The Basis of User Experience (UX) Design

In the discipline of User Experience (UX) design, precise requirement definition is an essential step in the process of creating products and services that meet user needs and expectations. User stories and use cases are two key approaches to document these requirements, each serving its own purpose and specific applications.

User stories focus on the "what" and "why" of a requirement. They are designed to be understandable by both users and development team members and center on user needs. User stories are ideal for fostering empathy and understanding user needs, potentially resulting in more customer-centric solutions.
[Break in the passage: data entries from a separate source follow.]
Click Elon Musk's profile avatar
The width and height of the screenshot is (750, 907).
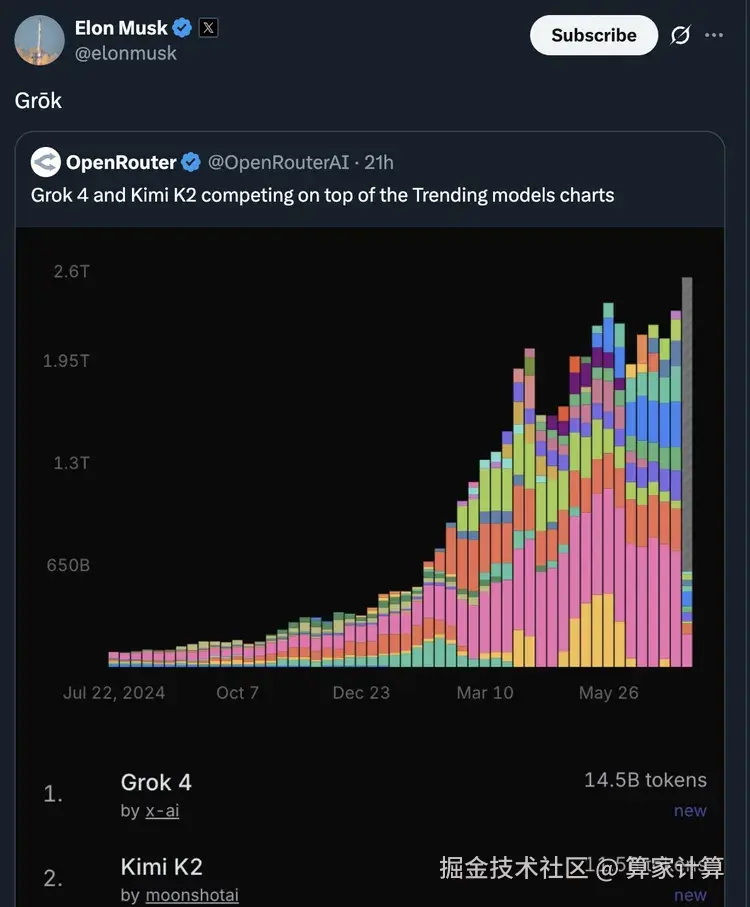coord(40,40)
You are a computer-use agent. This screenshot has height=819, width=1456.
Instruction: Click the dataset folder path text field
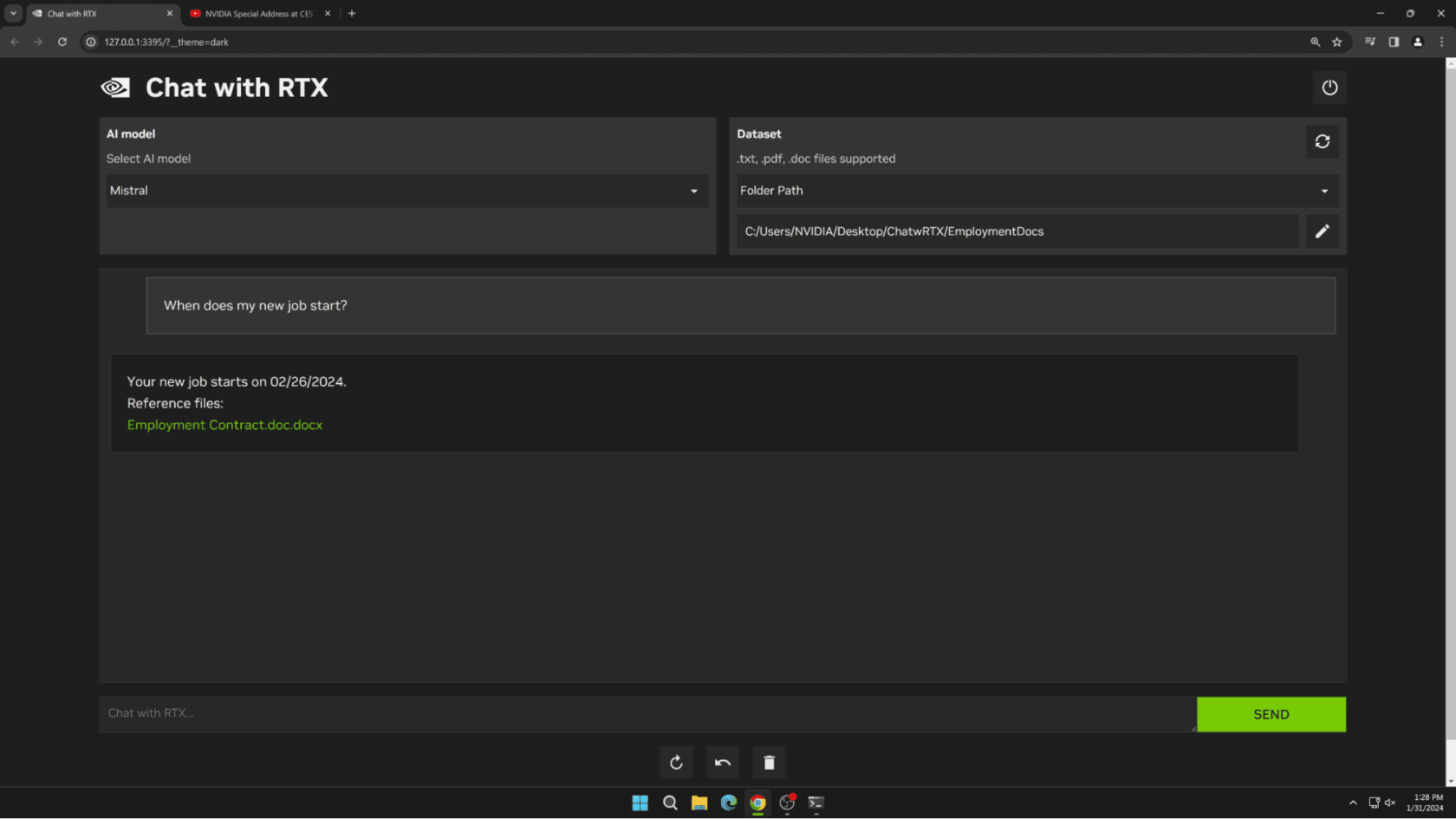[1017, 231]
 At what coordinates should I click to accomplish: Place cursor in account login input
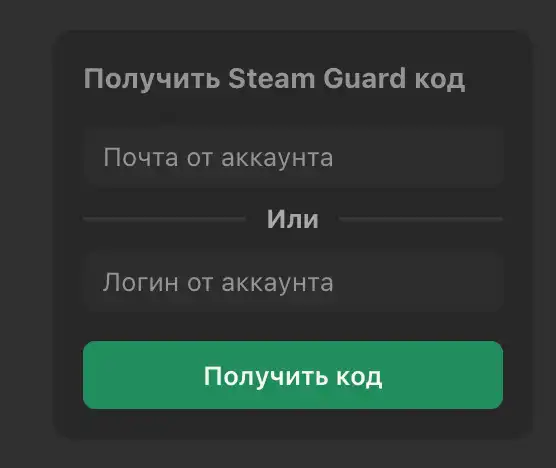point(293,282)
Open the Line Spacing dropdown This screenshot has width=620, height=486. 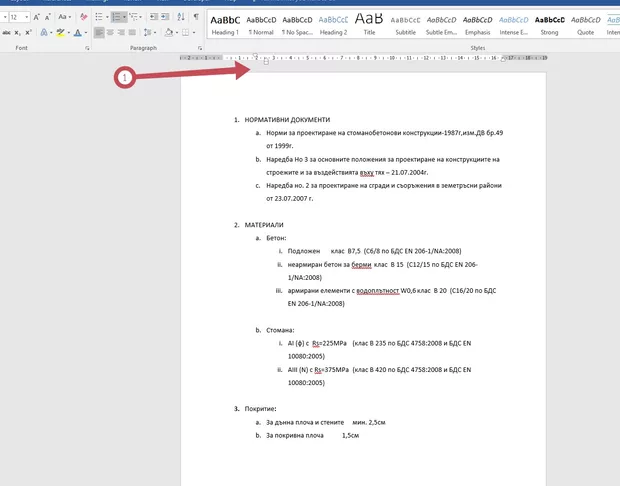click(x=153, y=33)
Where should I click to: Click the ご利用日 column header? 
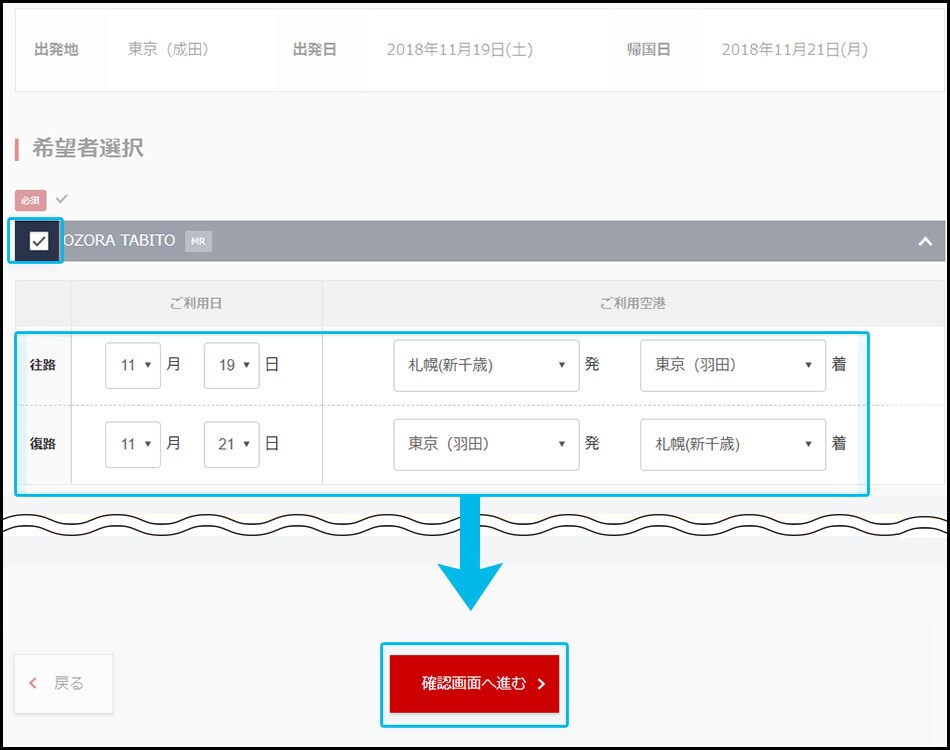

On the other hand, use cases focus on the "how" of a requirement. They provide more technical and detailed documentation of system functionality. Use cases are particularly useful for projects that require a deep understanding of system logic and technical details. They are also well-suited for large and complex projects where extensive documentation is needed.

The choice between user stories and use cases depends on the project context, its scale, and the specific needs of the team and stakeholders. Often, they can be effectively combined to gain a comprehensive understanding of requirements.

Ultimately, the most important thing is to ensure that requirements are documented clearly and comprehensibly for all parties involved. Whether you use user stories, use cases, or both, the goal is to create a solid roadmap for designing and developing your product or service and ensure that it meets user expectations and achieves its objectives.

The choice of approach will depend on your team, your project, and your specific needs. What matters most is that both user stories and use cases are valuable tools in a UX professional's toolkit for defining and effectively communicating requirements.